My girlfriend left me because of my obsession with pasta. – I’m doing well, but I do get cannelloni.
Woman one: I got so mad at my GPS today that I told it to go to hell! Woman two: Did that work? Woman one: Well, it took me to my in-laws’ house.
Fishing and girlfriends are exactly alike, there may be plenty of fish in the sea, but until i find one, i’m stuck here holding my rod
A wife asked her husband why he cheated on her. His reply was “she was just lying there naked on the table, what was I supposed to do?” The wife reply’s “perform the f@cking autopsy!”
My wife asked me to help cure her from sucking her thumb. So I drew a cock on it.
My girlfriend told me she was leaving me because I keep pretending to be a Transformer. I said, “No, wait! I can change.”
What’s the difference between a nun and a woman in a bath tub? One’s got hope in her soul, the others got soap in her hole.
My girlfriend accused me of cheating. I told her she was starting to sound like my wife.
how do you know when your wife is cheating on you? she comes home with sparkles on her face
A woman walks into a doctor’s office. She schedules an appointment and sits down it the waiting room. Whem it’s her turn to talk to the doctor, she describes all of her symptoms, and they’re unlike anything he’s heard before. The doctor runs a few tests and steps out of the room. He comes back later, and says, ‘Well I have good news and bad news.’ The woman says, ‘I’ll hear the good news first please. ’ The doctor replies ‘The good news is we’re naming a disease after you!’
Why has Stephen hawking’s stopped playing hide and seek with his wife?
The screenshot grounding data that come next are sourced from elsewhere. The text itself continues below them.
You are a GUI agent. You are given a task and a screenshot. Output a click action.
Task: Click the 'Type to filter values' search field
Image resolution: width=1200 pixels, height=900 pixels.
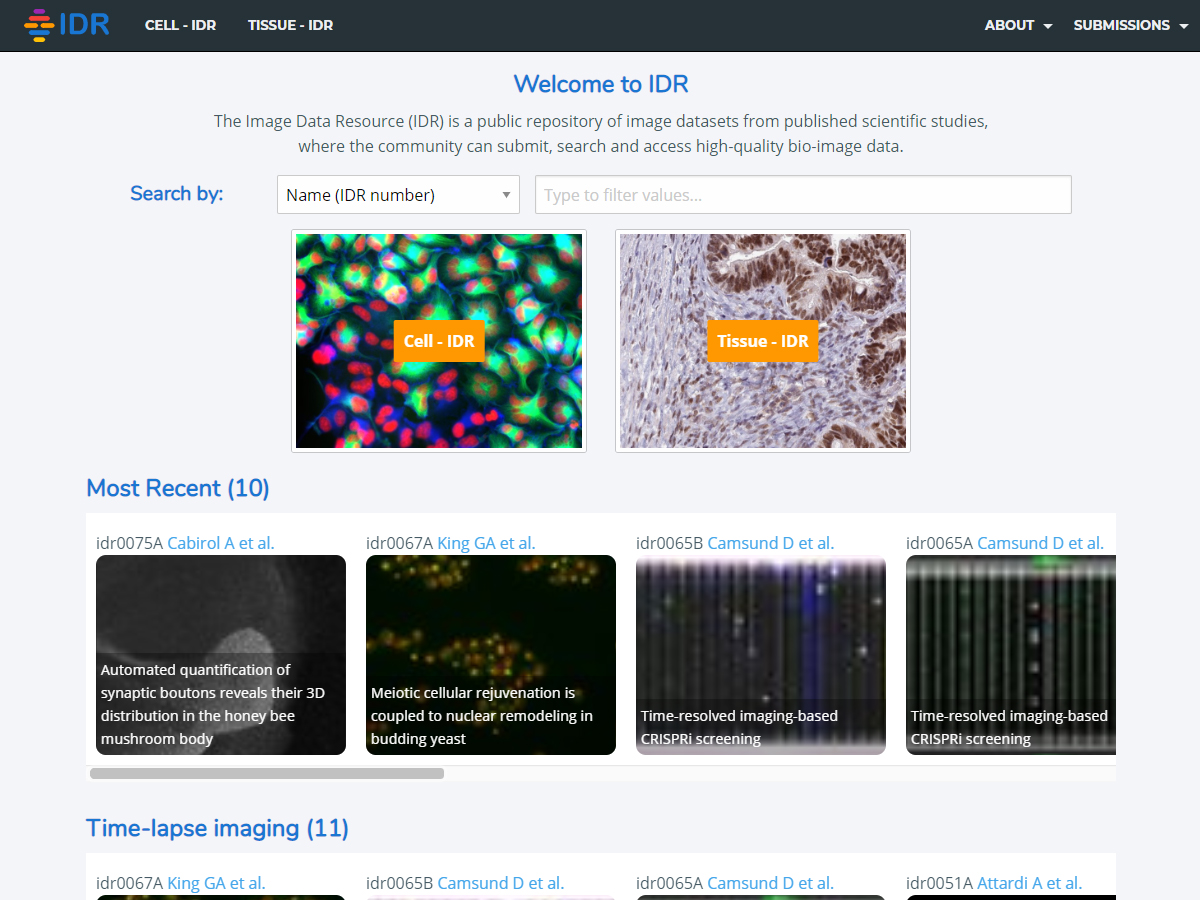point(803,195)
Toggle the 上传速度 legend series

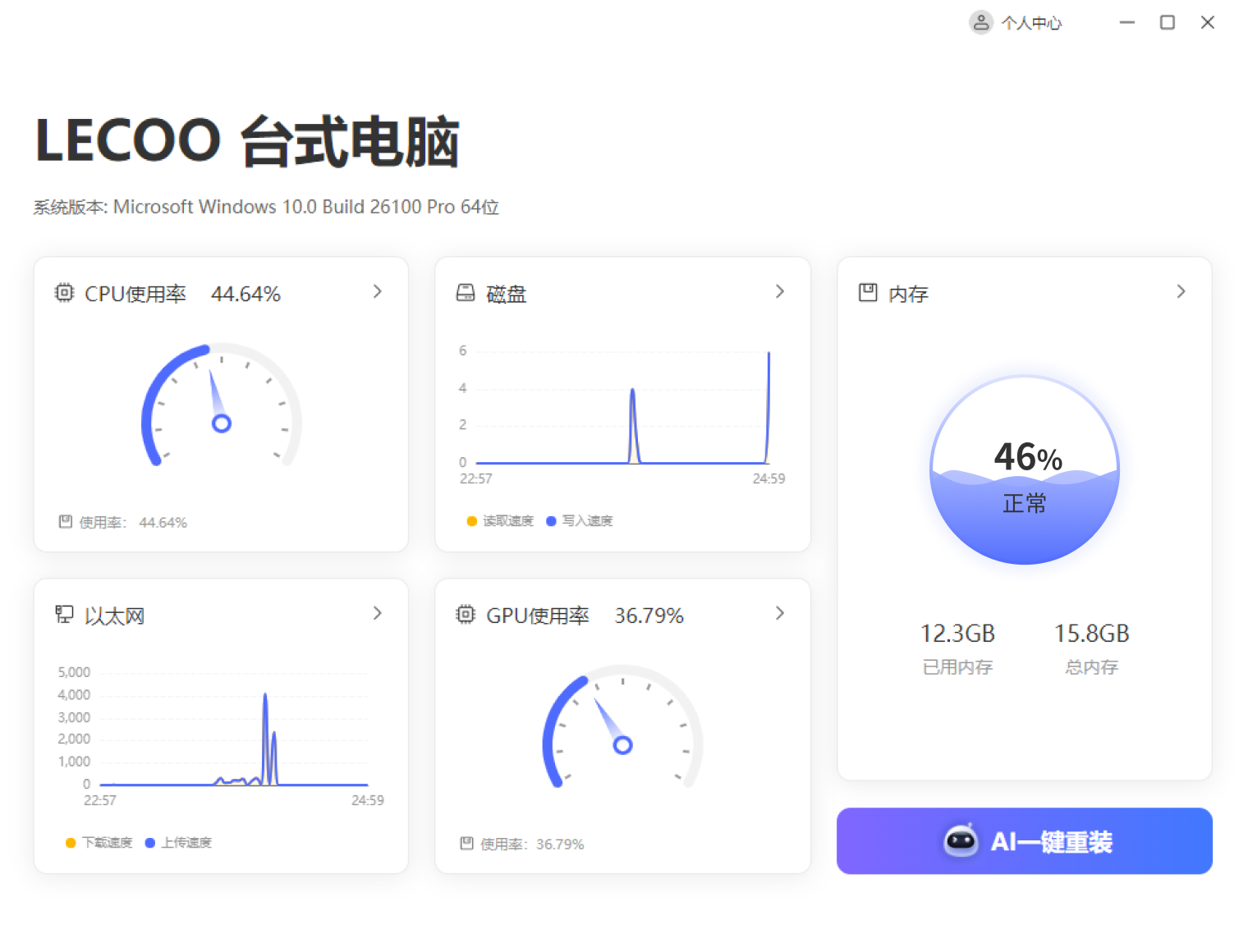click(178, 843)
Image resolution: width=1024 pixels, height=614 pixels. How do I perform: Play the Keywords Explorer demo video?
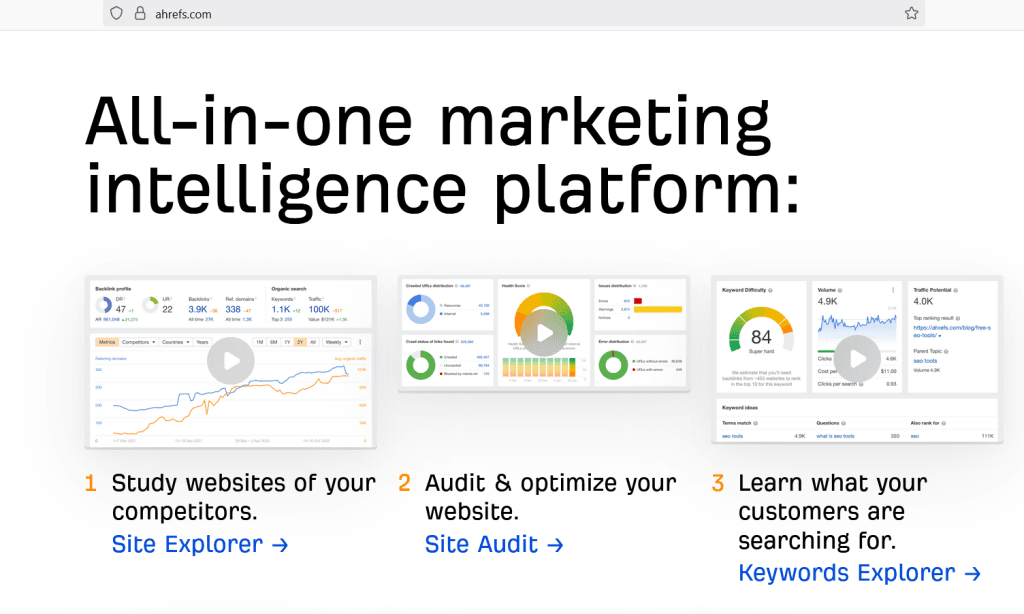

Because she keeps using a metal detector
i like my woman like i like my coffee in a big sack on top of donkey
My girlfriend got ran over by a bus I lost my job as a bus driver.
What kind of woman does Bill Cosby like the most? The “cold and passed out” kind.
you can tell a lot about a woman’s mood just by her hands. For example, if she’s holding a gun, she’s probably angry.